High Price of Follow-up Screening
The range and costs of follow-up for colorectal cancer vary even more widely than those for breast cancer. In addition, randomized data addressing the value of screening of colorectal cancer survivors are considerably more limited, involving about 500 patients enrolled in three trials.[5-7] However, these trials involve several diagnostic modalities, including computed tomography and colonoscopy.
These and other available data were reviewed by ASCO last year; their evidence-based guidelines center on office visits every 3 to 6 months for the first 3 years, and annually thereafter. Monitoring of carcinoembryonic antigen is warranted only in stage II or III patients in whom hepatic metastectomy would be considered. Surveillance for local recurrence by sigmoidoscopy is recommended for patients with rectal cancer who do not receive radiation therapy.
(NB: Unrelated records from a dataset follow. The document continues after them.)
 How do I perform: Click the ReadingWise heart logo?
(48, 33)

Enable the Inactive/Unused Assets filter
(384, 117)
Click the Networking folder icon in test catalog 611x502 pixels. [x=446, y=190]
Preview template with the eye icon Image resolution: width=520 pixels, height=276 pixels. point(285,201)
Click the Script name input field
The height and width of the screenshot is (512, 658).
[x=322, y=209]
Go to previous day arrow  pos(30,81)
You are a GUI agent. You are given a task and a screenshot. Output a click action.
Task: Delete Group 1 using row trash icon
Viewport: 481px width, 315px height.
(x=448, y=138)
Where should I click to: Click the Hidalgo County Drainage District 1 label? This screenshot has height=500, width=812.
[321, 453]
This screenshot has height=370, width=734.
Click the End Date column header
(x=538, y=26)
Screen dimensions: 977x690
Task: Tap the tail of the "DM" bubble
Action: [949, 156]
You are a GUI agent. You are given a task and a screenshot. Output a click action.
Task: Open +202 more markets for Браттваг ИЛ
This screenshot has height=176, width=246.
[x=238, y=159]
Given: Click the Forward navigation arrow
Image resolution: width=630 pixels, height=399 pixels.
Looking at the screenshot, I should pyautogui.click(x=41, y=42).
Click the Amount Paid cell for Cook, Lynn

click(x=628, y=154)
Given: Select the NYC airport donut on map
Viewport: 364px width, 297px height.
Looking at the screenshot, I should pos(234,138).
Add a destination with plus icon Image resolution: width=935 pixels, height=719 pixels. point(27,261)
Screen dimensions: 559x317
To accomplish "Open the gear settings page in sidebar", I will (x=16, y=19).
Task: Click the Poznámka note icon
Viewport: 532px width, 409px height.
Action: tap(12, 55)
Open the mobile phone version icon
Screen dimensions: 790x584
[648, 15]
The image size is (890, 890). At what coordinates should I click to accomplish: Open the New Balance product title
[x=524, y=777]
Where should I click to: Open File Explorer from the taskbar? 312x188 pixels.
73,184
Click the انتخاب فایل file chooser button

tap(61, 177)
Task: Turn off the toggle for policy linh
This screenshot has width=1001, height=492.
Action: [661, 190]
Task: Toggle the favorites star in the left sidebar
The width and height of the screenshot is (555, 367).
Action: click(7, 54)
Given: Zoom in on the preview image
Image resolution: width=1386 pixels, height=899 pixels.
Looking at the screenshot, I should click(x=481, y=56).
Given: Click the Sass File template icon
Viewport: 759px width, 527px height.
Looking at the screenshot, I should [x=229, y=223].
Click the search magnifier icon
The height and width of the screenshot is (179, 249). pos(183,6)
Even less information is available about the value of follow-up after treatment of early prostate cancer. No randomized evaluation of follow-up testing has been performed. This is somewhat surprising, since a rather sensitive and specific test existsPSA. Here, expert opinion appears to support PSA monitoring to identify the fraction of patients who develop local recurrence that might be amenable to salvage surgery or radiotherapy. Neither digital rectal examination nor routine imaging studies appear to offer value in asymptomatic individuals or in the absence of a rising PSA. Thus, PSA testing and office visits to elicit symptoms of disease recurrence or therapy complications should also be the focus of prostate cancer follow-up at this time.[9,10]
For some time, cancer specialists have realized that more is not always better. This appears to be the case for follow-up testing, since prospective trials have not demonstrated advantages for intensive or sophisticated testing of breast and colorectal survivors, and a paucity of information exists for the follow-up of prostate cancer survivors.
As the cost of health care continues to escalate, it is imperative that we as physicians employ evidence-based medicine, rather than intuition in our daily practice. In the case of follow-up testing, this means shifting our priorities to regular patient assessment and selective laboratory testing. Adherence to this lower-cost strategy does not appear to endanger patient outcome; rather, it should help optimize the allocation of health-care dollars and ensure that funds are available to develop and provide better strategies for cancer screening, prevention, and treatment.